31 de marzo 2003 - 00:00

Rogelio Polesello, lección del maestro

Ornamento
"Ornamento"
La dinámica imagen de «Eclipse», el mural que Rogelio Polesello pintó en el aeropuerto de Ezeiza, es el tema sobre el que gira la muestra que el miércoles pasado presentó la galería Ruth Benzacar. Plenamente abstracta, la pintura ubicada en la terminal de las «Partidas» reitera los colores vibrantes del arcoiris, marca registrada del autor.

Con una extensa línea cóncava que domina de Este a Oeste toda la superficie del mural curvándose suavemente, la obra resulta tan aerodinámica que anticipa el vuelo y se adaptó con facilidad a la arquitectura neutra del nuevo edificio diseñado por Justo Solsona. Pero luce como una señal, como un horizonte luminoso en medio de un día nublado, marcando un estilo diferente con su secuencia de ritmos y colores que se contraponen a los espacios negros del «eclipse».

Con su aparente simplicidad, la obra ostenta sin embargo un diseño complejo y el interés de la muestra reside en descubrir el paso a paso del trabajo del artista. Para comenzar, el origen del diseño, que se remonta a un cuadro del año 1958, donde se plan-tea la misma composición, basada en una secuencia de triángulos. Luego, los numerosos bocetos revelan cómo se sorteó la dificultad de adaptar los diseños originales, de formato mayormente cuadrado, a una superficie rectangular de 30 metros de largo por 2 de altura que demandó un estiramiento extremo de las formas.

Polesello
trabajó en los años sesenta con la distorsión de la imagen y se sirve de su propia obra para resolver los problemas formales que presenta el mural, pero además y luego de décadas, recrea y combina esas formas forjando nuevas y atractivas configuraciones.
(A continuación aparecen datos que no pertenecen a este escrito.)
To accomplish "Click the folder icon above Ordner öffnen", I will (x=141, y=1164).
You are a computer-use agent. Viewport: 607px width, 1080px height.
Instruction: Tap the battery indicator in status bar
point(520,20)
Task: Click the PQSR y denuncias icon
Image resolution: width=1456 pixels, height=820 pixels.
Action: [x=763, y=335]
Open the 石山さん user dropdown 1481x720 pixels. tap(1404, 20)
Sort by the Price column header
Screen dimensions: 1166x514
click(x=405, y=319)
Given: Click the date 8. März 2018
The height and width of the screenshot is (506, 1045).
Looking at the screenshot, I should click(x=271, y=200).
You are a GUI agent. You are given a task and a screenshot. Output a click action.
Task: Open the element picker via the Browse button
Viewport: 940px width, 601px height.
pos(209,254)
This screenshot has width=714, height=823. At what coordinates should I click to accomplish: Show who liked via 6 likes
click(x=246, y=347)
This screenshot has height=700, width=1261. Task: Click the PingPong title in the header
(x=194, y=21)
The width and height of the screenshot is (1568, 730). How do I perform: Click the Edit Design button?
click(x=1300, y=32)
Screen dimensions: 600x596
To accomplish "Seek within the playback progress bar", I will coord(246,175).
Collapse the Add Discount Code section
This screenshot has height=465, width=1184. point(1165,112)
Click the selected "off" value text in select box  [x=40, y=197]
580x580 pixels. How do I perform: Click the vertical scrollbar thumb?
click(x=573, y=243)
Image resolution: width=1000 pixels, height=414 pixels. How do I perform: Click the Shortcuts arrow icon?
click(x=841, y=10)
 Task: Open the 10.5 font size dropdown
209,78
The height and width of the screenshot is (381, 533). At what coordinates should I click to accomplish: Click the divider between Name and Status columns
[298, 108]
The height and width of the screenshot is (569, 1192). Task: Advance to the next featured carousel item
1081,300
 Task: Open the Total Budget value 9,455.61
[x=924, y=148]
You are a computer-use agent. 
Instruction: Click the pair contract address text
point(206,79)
Se trata de la lección de un maestro que sabe su oficio, que maneja con especial ductilidad el color y la forma y, dueño de una extensa trayectoria internacional, puede darse el lujo de esbozar una sonrisa socarrona cuando dice: «Este cuadro lo pinté antes de realizar el mural y lo presenté en el Premio Banco Nación, pero lo rechazaron». En el catálogo, el crítico Renato Rita plantea «la coincidencia con la expresión rítmica del mural y la reiteración histórica de nuestro destino migratorio». Es que acaso el mayor valor de la pintura consiste en las múltiples evocaciones que suscita.

•Pintura con volumen

En el subsuelo de la galería, el conceptualista Eduardo Costa, talentoso artista argentino radicado en Nueva York, exhibe una obra que explora otros límites, que no son los de la forma sino los de la materia con que él trabaja: la pintura. A partir de la idea de las posibilidades que ofrece el empaste pictórico y prescindiendo del lienzo como soporte, Costa construye las formas de un retrato y diversos frutos exclusivamente con pintura, acumulándola capa sobre capa de adentro hacia fuera hasta lograr el volumen. La tarde del vernissage, en una performance, el artista cortó una tajada de cada uno de los frutos, dejando a la vista la pulpa y las semillas; luego, cascó un huevo de avestruz y derramó sobre un plato la clara de acrílico transparente y acuosa que envuelve la yema, la exacta reproducción del natural que se irá solidificando con el tiempo al entrar en contacto con el aire.

La trayectoria de Costa se remonta a los tiempos del Instituto Di Tella, cuando con Roberto Jacoby y Raúl Escari presentó el manifiesto «Un arte de los medios de comunicación». En la actualidad el Museo de Arte Moderno de Buenos Aires prepara una merecida exposición retrospectiva de su obra.